Поведение Латурелла, скажу вам прямо, меня глубоко возмутило. Что он потерял голову от этих невероятных растений — еще куда ни шло, такое естественно для ботаника; но он скрыл свое открытие от коллег, хуже того, солгал им, чтобы ни с кем его не делить, — вот это было, на мой взгляд, постыдно. Он от моих упреков только отмахнулся; ничто больше не имело для него значения, кроме этих монстров, взявших над его рассудком такую же власть, что картина великого мастера над коллекционером или сундук с золотом над скупцом.
— Ну же, помогите мне их достать, — потребовал он, прекращая спор. — Мы посадим их здесь — нет, пожалуй, вон там, на лучшем месте, где у нас Dionaea muscipula.
— А что же делать с muscipula?
— Делайте с ней что хотите. Вот что: как мы их назовем? Нужно им дать имя, не правда ли? А! Знаю. Друг мой, перед вами Dionaea tourella — дионея Латурелла! Что скажете?
Было ясно, что название он придумал не сейчас, а держал его в голове с первой минуты после своего открытия. Его комедия разозлила меня, а огонек безумия в глазах встревожил; Латурелл всегда был склонен к крайностям, но теперь, похоже, и вовсе потерял голову. Дальнейшее подтвердило мои опасения.
Когда на следующий день я пришел в оранжерею, он бинтовал себе руку куском марли.
— А! — воскликнул он при виде меня. — Вот и вы наконец! Будьте добры, помогите мне, пожалуйста.
— Что с вами случилось?
— Эта тварь прокусила мне руку, — ответил он, сердито покосившись на одну из трех гигантских дионей, посаженных на месте muscipula.
— Что, простите?
Рана сильно кровоточила: шипы глубоко вонзились в ладонь. Я поспешил продезинфицировать ее и тщательно перевязал, надеясь, что яд не успел проникнуть в организм.

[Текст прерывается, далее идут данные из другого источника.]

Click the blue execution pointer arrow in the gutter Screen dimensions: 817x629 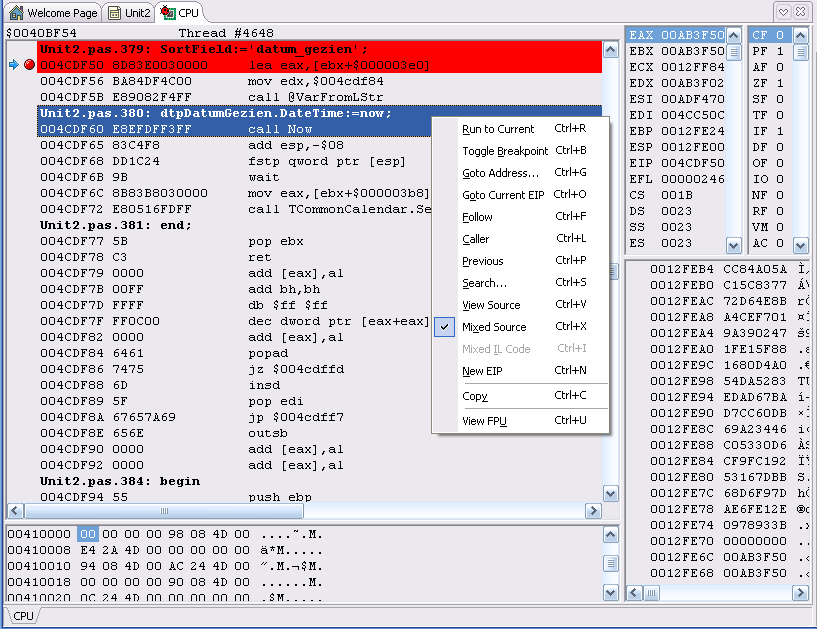click(x=11, y=62)
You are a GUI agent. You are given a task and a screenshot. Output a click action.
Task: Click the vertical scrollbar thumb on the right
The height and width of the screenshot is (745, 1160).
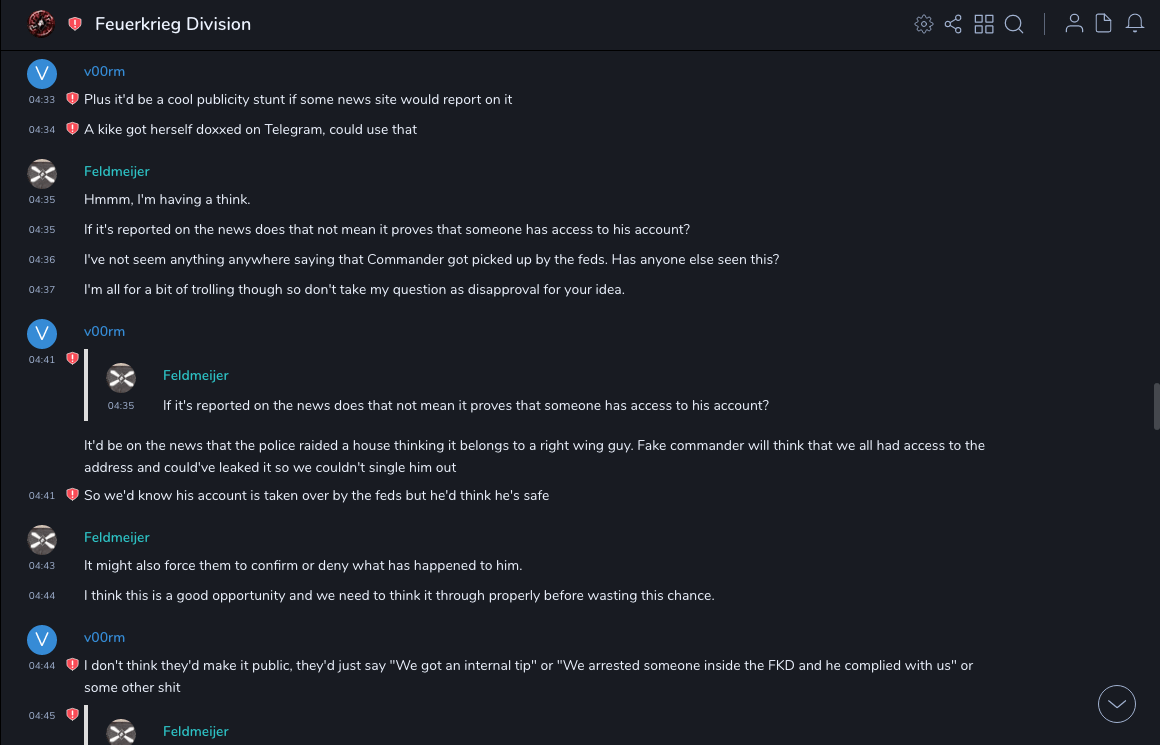[1155, 406]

Латурелл, одновременно злясь на коварство своих дионей и радуясь доказательству их опасной натуры, подробно рассказал мне о происшествии и о результатах первых наблюдений:
— Я изучал их всю ночь и могу вам сказать, что за всю мою карьеру впервые сталкиваюсь с подобными чудесами. Их челюсти, точно стальные механизмы, готовы перемолоть все, что окажется в пределах досягаемости. На пробу я поднес к ресничкам мертвую муху на ниточке, но добился лишь раздраженного подрагивания, — видно, такую жалкую добычу они считают ниже своего достоинства. Затем я проделал то же самое с осой, с гусеницей — тот же результат. Тогда я решил предложить им дичь более существенную и принес из холодильника кусок говядины. Поверите ли, их стебли затрепетали, когда я вернулся, словно возбудились уже от запаха, а листья сожрали мясо в считанные секунды! Двести граммов вырезки исчезли быстрее, чем я вам это говорю! Накормив первое растение, я решил накормить и двух других, чтобы не было обид. Они проглотили все, что я им дал; вы можете увидеть собственными глазами сложенные листья, внутри которых перевариваются куски мяса. Тогда-то и случилась беда. Пока мои красавицы были заняты пищеварением, я решил их измерить, дабы убедиться, что они не выросли. И тут один лист дотянулся до моей руки, да так проворно. Если бы я вовремя ее не отдернул, он откусил бы мне пальцы.
Он задумчиво помолчал, снова посмотрел на раненую руку и просиял улыбкой:
— Чудо, не правда ли?
Началось тяжелое время. Я видел, как Латурелл день ото дня все больше теряет рассудок и уходит в бредовый мир, где единственными его собеседницами были гигантские дионеи, привезенные им из Африки. Ничто другое его не интересовало; я пытался напомнить ему о дивном разнообразии растительного мира, уговаривал отправиться в экспедицию на поиски новых растений, но он и слышать об этом не хотел. Он холил свои дионеи, молился им, как иконам; часто он корил меня, что я нарушаю их покой своей болтовней или недостаточно внимательно их слушаю — да-да, именно так и говорил. Дионеи больше не были в его глазах растениями — это были королевы, требующие поклонения, метрессы, держащие в страхе и взыскующие любви. Вряд ли будет преувеличением сказать, что он был в них влюблен и что, пожалуй, любя, ненавидел, хоть сам себе не признавался в столь противоречивых чувствах. Речи, которые он им держал, в корне менялись со дня на день: он то источал мед, нахваливая прелести их цветов, то становился сух и зол, обвинял их в заговоре против него, мол-де, они хотят его гибели. Но в обоих случаях, забыв о всякой сдержанности, он говорил при мне такие вещи, что я, случалось, уходил из оранжереи, сгорая от стыда за него.